*Prompt*.
Render every line of the entries below as a JSON list of strings, one string per line, skipping any blank lines.
━━━ Data to process ━━━
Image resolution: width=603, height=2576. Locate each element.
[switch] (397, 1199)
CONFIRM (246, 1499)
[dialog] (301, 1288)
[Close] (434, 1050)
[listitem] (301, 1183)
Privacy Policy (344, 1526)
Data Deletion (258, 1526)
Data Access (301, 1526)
━━━
*Solution below*.
[
  "Image resolution: width=603, height=2576. Locate each element.",
  "[switch] (397, 1199)",
  "CONFIRM (246, 1499)",
  "[dialog] (301, 1288)",
  "[Close] (434, 1050)",
  "[listitem] (301, 1183)",
  "Privacy Policy (344, 1526)",
  "Data Deletion (258, 1526)",
  "Data Access (301, 1526)"
]